(WRITTEN TASK):
Can you return, word for word, the entries from the line containing "You are a GUI" through the line containing "click(453, 495)", both lines included?

(INPUT DATA):
::::::::
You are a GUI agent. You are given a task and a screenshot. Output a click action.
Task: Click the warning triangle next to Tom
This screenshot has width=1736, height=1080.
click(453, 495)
::::::::
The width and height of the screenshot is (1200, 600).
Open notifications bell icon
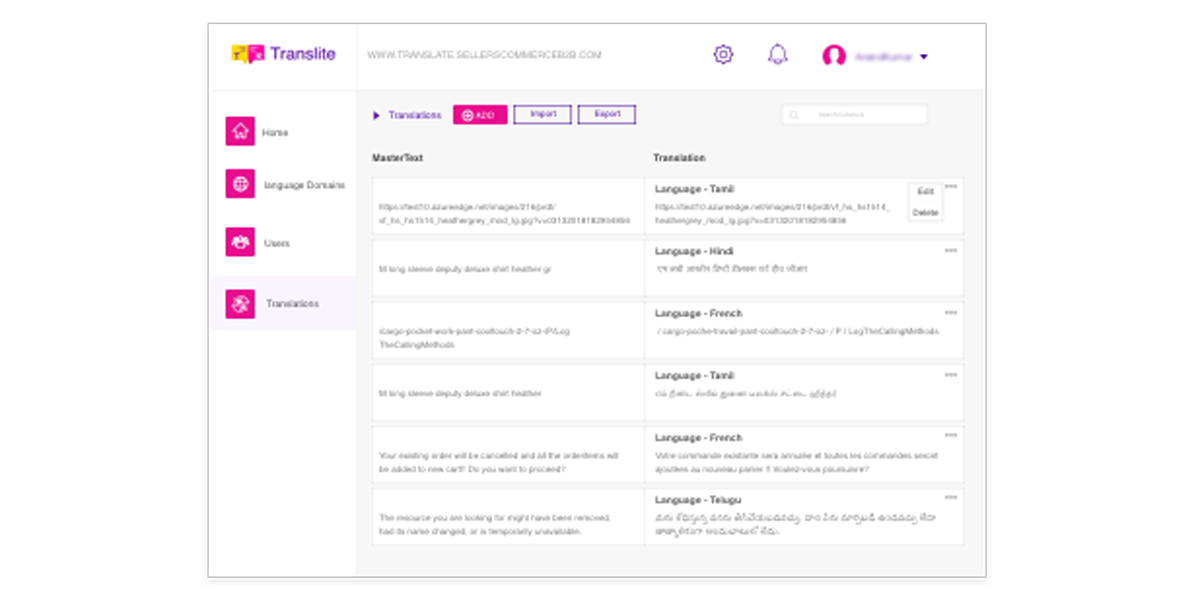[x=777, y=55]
::::::::
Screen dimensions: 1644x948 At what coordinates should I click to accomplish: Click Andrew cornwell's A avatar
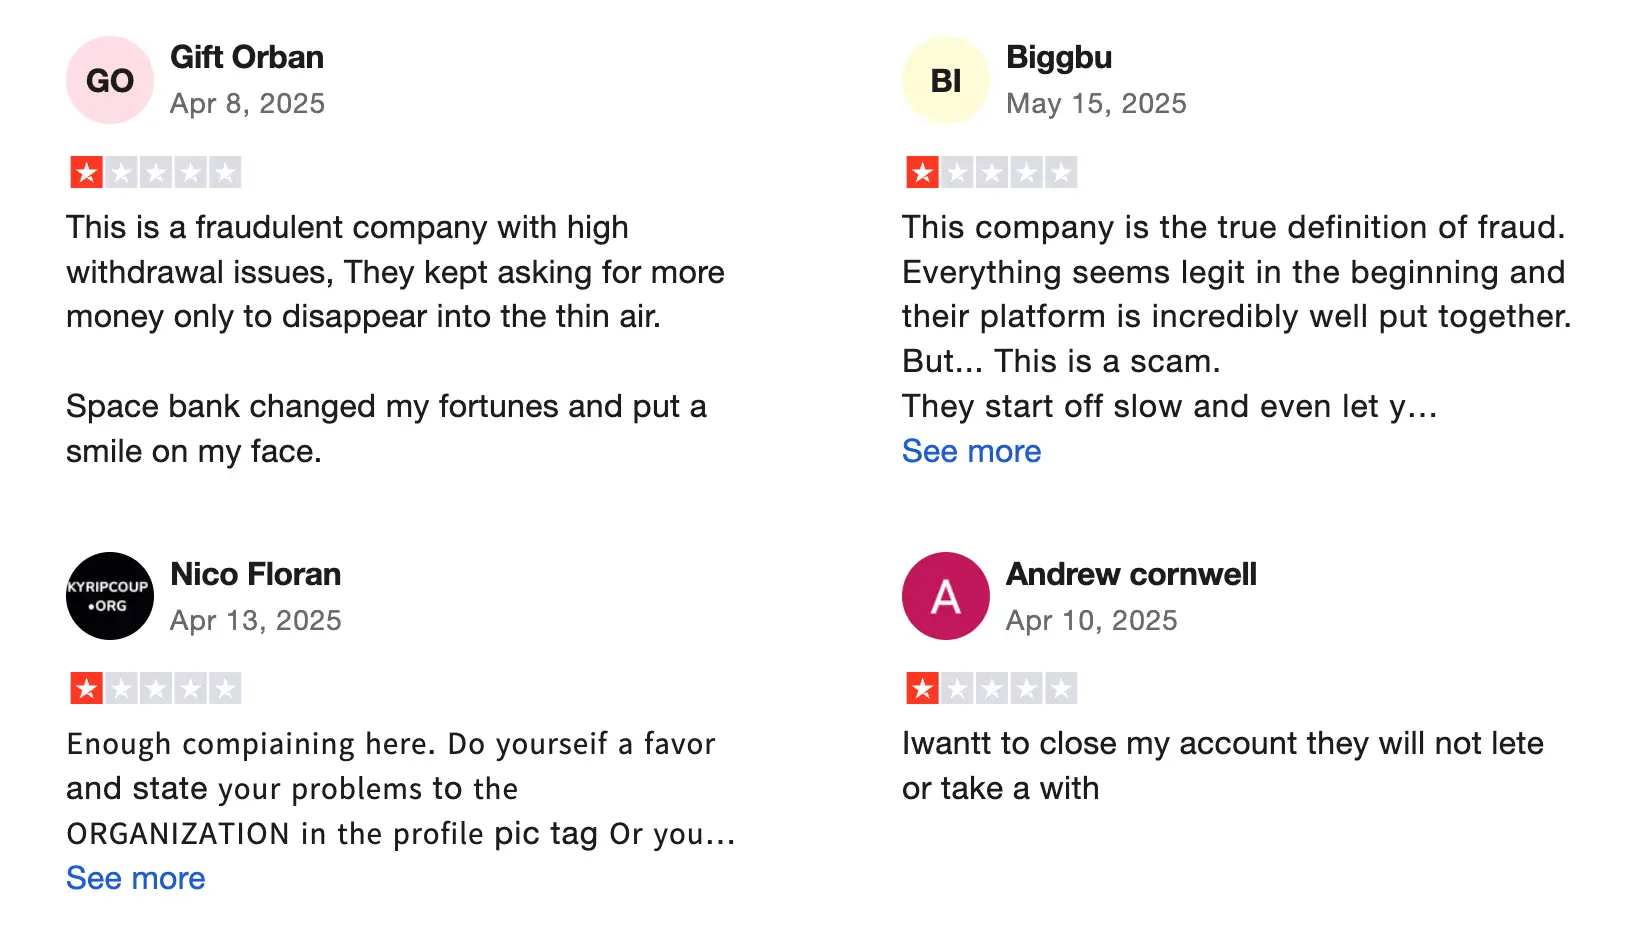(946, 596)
::::::::
(RESULT OF THE TASK):
You are a GUI agent. You are given a task and a screenshot. Output a click action.
Task: Click the warning triangle next to Tom
This screenshot has width=1736, height=1080.
click(453, 495)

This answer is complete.